Research lines

• Clinical cohorts of prodromal & established disease

  We have built unique prospective cohorts for the clinical and biological characterization of at-risk and prodromal Parkinson’s disease cohorts, e.g., REM sleep disorders or smell loss (HeBA-Healthy Brain Ageing), genetic Parkinson’s cohorts (PPMI-Parkinson’s Progression Markers Initiative, LITE-LRRK2 Investigative Therapeutics Exchange, GP2-Global Parkinson's Genetics Program, L2CC-LRRK2 Cohort Consortium, Barcelona LRRK2 study group), and prodromal or manifest atypical parkinsonisms such as multiple system atrophy and progressive supranuclear palsy, as well as Huntington’s disease (Catalan MSA Registry, Stepback PSP Prediagnostic cohort, Barcelona PSP Registry, GP2 Atypical Parkinsonisms, CLEAR – European Corticobasal Degeneration Registry, Huntington’s ENROLL-HD).

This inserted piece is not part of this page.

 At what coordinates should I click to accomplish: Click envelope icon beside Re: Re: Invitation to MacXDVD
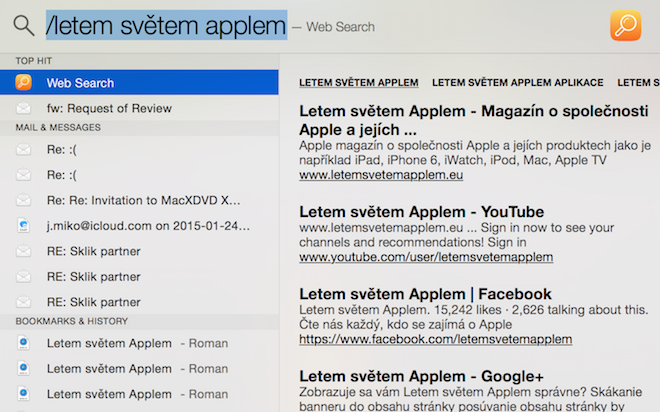tap(24, 200)
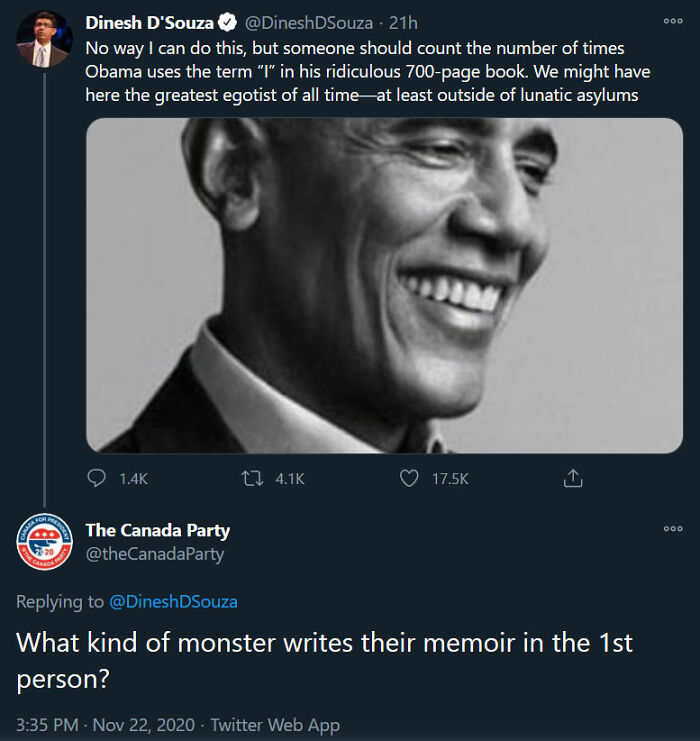Image resolution: width=700 pixels, height=741 pixels.
Task: Click the @theCanadaParty handle
Action: pos(154,554)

• Novel diagnostic & prognostic biomarkers

  We seek, set-up and introduce clinically meaningful biomarkers. Hence, we pioneered the alpha-synuclein seed amplification assay in CSF, being the first centre to introduce this technique as a routine diagnostic test for Parkinson’s in Spain. We found CSF beta-amyloid levels as predictors of dementia in Parkinson’s. We identified RAB12 as an endogenous biomarker of LRRK2 activity in G2019S LRRK2 Parkinson’s. We also identified CSF inflammatory markers useful for the diagnosis of multiple system atrophy (patent). We are among the first centres in the country using tau imaging through PET in progressive supranuclear palsy.

• Innovative tissue & cellular models of disease

  We investigate the pathophysiological mechanisms and pathways to unravel novel therapeutic targets of neurodegenerative movement disorders using human disease models. Thus, apart from post-mortem brain tissue, we use blood cells and skin fibroblasts from live patients, which can be reprogrammed to either dopaminergic neurons (Parkinson’s patients) or oligodendrocytes (multiple system atrophy patients). This enables us to assess in vitro the effects of exposure to toxic alpha-synuclein in nerve cells coming from actual patients. We also apply multi-omic unbiased approaches (epi-/genomics, transcriptomics, and phospho-/proteomics), often at the whole genome level, to capture the multiple levels of cell dysfunction in these diseases.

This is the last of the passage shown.